▶ [Exercise material]:
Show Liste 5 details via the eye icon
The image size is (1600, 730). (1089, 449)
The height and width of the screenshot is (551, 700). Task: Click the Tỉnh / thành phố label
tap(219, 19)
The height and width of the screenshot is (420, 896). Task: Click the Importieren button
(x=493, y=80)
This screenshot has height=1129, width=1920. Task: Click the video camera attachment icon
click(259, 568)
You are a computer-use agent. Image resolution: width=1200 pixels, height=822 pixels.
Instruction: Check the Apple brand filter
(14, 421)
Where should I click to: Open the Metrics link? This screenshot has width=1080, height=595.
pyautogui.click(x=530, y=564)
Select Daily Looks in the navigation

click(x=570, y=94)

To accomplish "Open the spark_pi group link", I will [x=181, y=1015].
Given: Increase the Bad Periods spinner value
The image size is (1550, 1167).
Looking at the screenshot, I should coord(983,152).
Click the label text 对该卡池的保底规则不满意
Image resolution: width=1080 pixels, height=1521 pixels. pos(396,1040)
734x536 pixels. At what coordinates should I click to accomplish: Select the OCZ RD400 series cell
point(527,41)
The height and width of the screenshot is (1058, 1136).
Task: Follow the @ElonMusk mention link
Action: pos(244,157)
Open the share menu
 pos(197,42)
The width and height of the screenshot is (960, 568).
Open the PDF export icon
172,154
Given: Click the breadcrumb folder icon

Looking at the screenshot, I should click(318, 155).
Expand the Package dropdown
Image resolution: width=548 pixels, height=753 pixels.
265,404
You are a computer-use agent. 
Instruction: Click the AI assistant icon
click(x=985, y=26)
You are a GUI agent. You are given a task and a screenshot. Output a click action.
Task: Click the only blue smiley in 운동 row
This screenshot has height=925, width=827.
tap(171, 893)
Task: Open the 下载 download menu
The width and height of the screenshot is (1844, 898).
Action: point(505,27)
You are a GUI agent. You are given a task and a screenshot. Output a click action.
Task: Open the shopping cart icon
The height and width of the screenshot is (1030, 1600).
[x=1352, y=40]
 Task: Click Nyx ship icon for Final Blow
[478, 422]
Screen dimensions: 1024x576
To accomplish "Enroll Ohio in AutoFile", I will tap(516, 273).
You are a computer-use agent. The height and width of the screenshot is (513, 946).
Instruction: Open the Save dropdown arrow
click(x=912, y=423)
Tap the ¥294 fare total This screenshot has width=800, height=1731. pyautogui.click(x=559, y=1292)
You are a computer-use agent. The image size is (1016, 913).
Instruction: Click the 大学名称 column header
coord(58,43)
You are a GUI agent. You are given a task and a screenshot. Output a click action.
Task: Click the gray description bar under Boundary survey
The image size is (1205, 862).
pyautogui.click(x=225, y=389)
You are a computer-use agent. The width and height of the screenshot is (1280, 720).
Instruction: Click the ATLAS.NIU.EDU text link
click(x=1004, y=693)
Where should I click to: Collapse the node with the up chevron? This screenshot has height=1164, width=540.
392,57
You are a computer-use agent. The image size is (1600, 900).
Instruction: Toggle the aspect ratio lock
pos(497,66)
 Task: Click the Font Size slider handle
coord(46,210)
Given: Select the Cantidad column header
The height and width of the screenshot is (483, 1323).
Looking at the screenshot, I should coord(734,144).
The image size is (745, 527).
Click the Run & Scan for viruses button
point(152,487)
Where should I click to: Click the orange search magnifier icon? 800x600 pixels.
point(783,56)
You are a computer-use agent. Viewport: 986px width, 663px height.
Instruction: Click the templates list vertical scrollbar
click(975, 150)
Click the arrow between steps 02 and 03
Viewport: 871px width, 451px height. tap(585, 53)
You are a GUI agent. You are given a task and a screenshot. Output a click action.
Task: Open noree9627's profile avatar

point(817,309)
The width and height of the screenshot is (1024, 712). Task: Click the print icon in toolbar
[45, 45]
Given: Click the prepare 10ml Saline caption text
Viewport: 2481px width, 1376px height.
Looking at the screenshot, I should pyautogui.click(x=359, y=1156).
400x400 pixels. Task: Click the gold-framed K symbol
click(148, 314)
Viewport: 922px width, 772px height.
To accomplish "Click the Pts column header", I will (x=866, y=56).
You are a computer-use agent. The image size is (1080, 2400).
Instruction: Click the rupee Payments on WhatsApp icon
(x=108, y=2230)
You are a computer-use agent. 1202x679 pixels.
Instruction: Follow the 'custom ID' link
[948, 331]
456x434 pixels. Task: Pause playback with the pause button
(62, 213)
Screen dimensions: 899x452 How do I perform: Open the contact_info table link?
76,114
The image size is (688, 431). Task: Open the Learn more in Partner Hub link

▶ [Work to be completed]:
The material is to be written out again in full, with no word altered.

▶ [Response area]:
Show Liste 5 details via the eye icon
The image size is (1600, 730). (1089, 449)
The height and width of the screenshot is (551, 700). Task: Click the Tỉnh / thành phố label
tap(219, 19)
The height and width of the screenshot is (420, 896). Task: Click the Importieren button
(x=493, y=80)
This screenshot has height=1129, width=1920. Task: Click the video camera attachment icon
click(259, 568)
You are a computer-use agent. Image resolution: width=1200 pixels, height=822 pixels.
Instruction: Check the Apple brand filter
(14, 421)
Where should I click to: Open the Metrics link? This screenshot has width=1080, height=595.
pyautogui.click(x=530, y=564)
Select Daily Looks in the navigation

click(x=570, y=94)

To accomplish "Open the spark_pi group link", I will [x=181, y=1015].
Given: Increase the Bad Periods spinner value
The image size is (1550, 1167).
Looking at the screenshot, I should coord(983,152).
Click the label text 对该卡池的保底规则不满意
Image resolution: width=1080 pixels, height=1521 pixels. pos(396,1040)
734x536 pixels. At what coordinates should I click to accomplish: Select the OCZ RD400 series cell
point(527,41)
The height and width of the screenshot is (1058, 1136).
Task: Follow the @ElonMusk mention link
Action: pos(244,157)
Open the share menu
 pos(197,42)
The width and height of the screenshot is (960, 568).
Open the PDF export icon
172,154
Given: Click the breadcrumb folder icon

Looking at the screenshot, I should click(318, 155).
Expand the Package dropdown
Image resolution: width=548 pixels, height=753 pixels.
265,404
You are a computer-use agent. 
Instruction: Click the AI assistant icon
click(x=985, y=26)
You are a GUI agent. You are given a task and a screenshot. Output a click action.
Task: Click the only blue smiley in 운동 row
This screenshot has height=925, width=827.
tap(171, 893)
Task: Open the 下载 download menu
The width and height of the screenshot is (1844, 898).
Action: point(505,27)
You are a GUI agent. You are given a task and a screenshot. Output a click action.
Task: Open the shopping cart icon
The height and width of the screenshot is (1030, 1600).
[x=1352, y=40]
 Task: Click Nyx ship icon for Final Blow
[478, 422]
Screen dimensions: 1024x576
To accomplish "Enroll Ohio in AutoFile", I will tap(516, 273).
You are a computer-use agent. The height and width of the screenshot is (513, 946).
Instruction: Open the Save dropdown arrow
click(x=912, y=423)
Tap the ¥294 fare total This screenshot has width=800, height=1731. pyautogui.click(x=559, y=1292)
You are a computer-use agent. The image size is (1016, 913).
Instruction: Click the 大学名称 column header
coord(58,43)
You are a GUI agent. You are given a task and a screenshot. Output a click action.
Task: Click the gray description bar under Boundary survey
The image size is (1205, 862).
pyautogui.click(x=225, y=389)
You are a computer-use agent. The width and height of the screenshot is (1280, 720).
Instruction: Click the ATLAS.NIU.EDU text link
click(x=1004, y=693)
Where should I click to: Collapse the node with the up chevron? This screenshot has height=1164, width=540.
392,57
You are a computer-use agent. The image size is (1600, 900).
Instruction: Toggle the aspect ratio lock
pos(497,66)
 Task: Click the Font Size slider handle
coord(46,210)
Given: Select the Cantidad column header
The height and width of the screenshot is (483, 1323).
Looking at the screenshot, I should coord(734,144).
The image size is (745, 527).
Click the Run & Scan for viruses button
point(152,487)
Where should I click to: Click the orange search magnifier icon? 800x600 pixels.
point(783,56)
You are a computer-use agent. Viewport: 986px width, 663px height.
Instruction: Click the templates list vertical scrollbar
click(975, 150)
Click the arrow between steps 02 and 03
Viewport: 871px width, 451px height. tap(585, 53)
You are a GUI agent. You are given a task and a screenshot. Output a click action.
Task: Open noree9627's profile avatar

point(817,309)
The width and height of the screenshot is (1024, 712). Task: Click the print icon in toolbar
[45, 45]
Given: Click the prepare 10ml Saline caption text
Viewport: 2481px width, 1376px height.
Looking at the screenshot, I should pyautogui.click(x=359, y=1156).
400x400 pixels. Task: Click the gold-framed K symbol
click(148, 314)
Viewport: 922px width, 772px height.
To accomplish "Click the Pts column header", I will (x=866, y=56).
You are a computer-use agent. The image size is (1080, 2400).
Instruction: Click the rupee Payments on WhatsApp icon
(x=108, y=2230)
You are a computer-use agent. 1202x679 pixels.
Instruction: Follow the 'custom ID' link
[948, 331]
456x434 pixels. Task: Pause playback with the pause button
(62, 213)
Screen dimensions: 899x452 How do I perform: Open the contact_info table link?
76,114
The image size is (688, 431). Task: Open the Learn more in Partner Hub link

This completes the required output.